« Daech, c’est les talibans, mais en pire ». Au lendemain de l’attaque sanglante contre un hôpital de Kaboul revendiquée par le groupe, Etat islamique, les habitants redoutent ce nouvel ennemi invisible qui s’inspire de manière déroutante des modes opératoires des talibans.
«Les talibans nous appelaient les infidèles. Maintenant, ce sont eux qui sont tués parce qu’ils sont considérés comme infidèles » par l’EI, analyse à chaud un commerçant du quartier de l’hôpital militaire, encore en état de siège. « Et dans cette guerre, ils n’ont aucune chance de gagner », prophétise-t-il. Dans la ruelle de l’hôpital où au moins 19 personnes ont été tuées la veille selon un bilan toujours incertain, un nettoyeur passe un jet d’eau sur les flaques de sang. Un garde taliban lui montre avec son fusil les barbelés de la palissade où des restes humains restent accrochés. « On leur avait dit de ne pas laisser les voitures circuler dans cette rue. L’hôpital a déjà été attaqué, mais ils ne nous ont pas écoutés », dit à l’AFP un médecin de l’hôpital militaire visé, sous couvert d’anonymat. Cet établissement avait déjà été pris pour cible en mars 2017 par des assaillants déguisés en personnel médical, une opération elle aussi revendiquée par l’EI. La fusillade de six heures à l’intérieur du bâtiment avait fait 50 morts, selon le bilan officiel, plus du double selon des sources sécuritaires.

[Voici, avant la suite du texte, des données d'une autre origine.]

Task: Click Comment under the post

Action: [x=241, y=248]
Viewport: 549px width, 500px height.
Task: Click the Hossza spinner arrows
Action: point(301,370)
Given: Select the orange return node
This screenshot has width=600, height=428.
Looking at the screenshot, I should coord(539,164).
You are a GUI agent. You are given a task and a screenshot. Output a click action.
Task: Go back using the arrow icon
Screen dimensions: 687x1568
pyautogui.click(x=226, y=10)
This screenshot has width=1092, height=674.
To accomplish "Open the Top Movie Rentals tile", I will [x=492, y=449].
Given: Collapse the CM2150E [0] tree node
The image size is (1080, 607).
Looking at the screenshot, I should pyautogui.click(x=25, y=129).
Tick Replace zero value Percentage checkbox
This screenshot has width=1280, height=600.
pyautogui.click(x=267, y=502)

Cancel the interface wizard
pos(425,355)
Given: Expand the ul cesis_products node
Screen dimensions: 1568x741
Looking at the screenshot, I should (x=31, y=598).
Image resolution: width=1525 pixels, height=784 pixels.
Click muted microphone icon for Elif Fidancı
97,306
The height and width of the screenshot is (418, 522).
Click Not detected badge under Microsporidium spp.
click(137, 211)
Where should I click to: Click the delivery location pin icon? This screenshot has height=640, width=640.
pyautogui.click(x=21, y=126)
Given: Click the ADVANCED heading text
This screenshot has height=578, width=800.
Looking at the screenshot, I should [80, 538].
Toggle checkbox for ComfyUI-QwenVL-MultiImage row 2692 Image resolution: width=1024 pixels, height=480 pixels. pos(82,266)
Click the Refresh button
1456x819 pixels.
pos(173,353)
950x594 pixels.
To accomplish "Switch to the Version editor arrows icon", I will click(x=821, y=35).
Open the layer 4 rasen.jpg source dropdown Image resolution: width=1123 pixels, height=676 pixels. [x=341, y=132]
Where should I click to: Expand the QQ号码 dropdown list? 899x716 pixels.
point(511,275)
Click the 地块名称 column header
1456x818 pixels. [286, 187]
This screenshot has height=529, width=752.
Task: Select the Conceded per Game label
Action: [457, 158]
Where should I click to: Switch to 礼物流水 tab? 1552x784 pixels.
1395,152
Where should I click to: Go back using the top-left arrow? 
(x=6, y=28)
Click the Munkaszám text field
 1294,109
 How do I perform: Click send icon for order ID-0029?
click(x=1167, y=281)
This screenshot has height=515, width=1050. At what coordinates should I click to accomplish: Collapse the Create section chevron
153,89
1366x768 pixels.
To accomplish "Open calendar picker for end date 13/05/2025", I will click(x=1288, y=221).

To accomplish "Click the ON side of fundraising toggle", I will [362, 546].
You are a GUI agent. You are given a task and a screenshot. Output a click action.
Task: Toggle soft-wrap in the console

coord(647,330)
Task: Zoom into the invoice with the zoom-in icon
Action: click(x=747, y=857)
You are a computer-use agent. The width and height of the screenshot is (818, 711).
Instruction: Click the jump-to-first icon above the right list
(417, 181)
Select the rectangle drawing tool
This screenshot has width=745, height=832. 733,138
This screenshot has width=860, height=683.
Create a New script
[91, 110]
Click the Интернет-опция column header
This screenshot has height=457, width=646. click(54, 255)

Le cauchemar du « sur-attentat »
Pour le médecin de l’hôpital militaire, « Daech (acronyme arabe de l’EI, ndlr) et les talibans sont les deux oreilles de la même tête d’âne ». « Je ne peux pas faire la différence, ils ont les mêmes barbes, les mêmes vêtements. Pour moi, ce sont des religieux qui s’en prennent à ce qui est différent d’eux, ceux qui n’ont pas été éduqués dans la religion comme eux ». Mais en ce qui concerne les modes opératoires, « Daech, c’est les talibans en pire, leurs attaques sont encore plus compliquées et dangereuses », ajoute-t-il. Cette fois-ci, une moto piégée s’est approchée de la porte principale de l’hôpital et son conducteur s’est fait exploser. Derrière, des hommes armés ont tiré et réussi à pénétrer dans le bâtiment. Une vingtaine de minutes plus tard, au moment où les forces spéciales des talibans sont arrivées, une voiture piégée, aux airs de taxi selon des témoins, s’est présentée. Cette méthode du « sur-attentat », pratiquée à l’époque de leur insurrection par les talibans, est le cauchemar des habitants de Kaboul. « Après la première explosion, je voyais les gens dehors blessés, mais je ne pouvais pas aller les aider car je savais qu’il y aurait rapidement une deuxième explosion et c’est ce qu’il s’est passé », commente le médecin.
Talibans fébriles
Plus encore que dans le reste de la ville, les patrouilles de talibans lourdement armés sont omniprésentes autour du site de l’attaque. Les véhicules sont arrêtés, les papiers vérifiés, les coffres inspectés… Hazrat Noor, un fermier de la région de Jawozjan, soigné à l’hôpital de Kaboul depuis plusieurs semaines, estime, lui, « ne pas s’être senti autant en sécurité depuis 40 ans ». « Daech n’osera plus attaquer, c’était leur dernière tentative, les talibans sont forts, ils ont le contrôle partout. Daech, ils ne sont rien », assure le vieil homme en habit typiquement taliban. Pourtant, fébriles au lendemain de l’attaque, les gardes demandent à la presse de ne pas former d’attroupement « parce que la zone n’est pas propre » et ils posent des regards suspicieux sur chaque nouvel arrivant dans le périmètre. Chargé de sécuriser la zone, Mohamad Torbi, présent au moment de l’attaque, assure pouvoir reconnaître les hommes de l’EI « car ils sont différents dans leur accent et leur comportement ». « On sait tout de suite qu’ils ne sont pas des nôtres », affirme le taliban venu du Wardak, dans son uniforme occidentalisé, bonnet de ski sur la tête. « Mais hier, ils portaient nos uniformes », assure-t-il.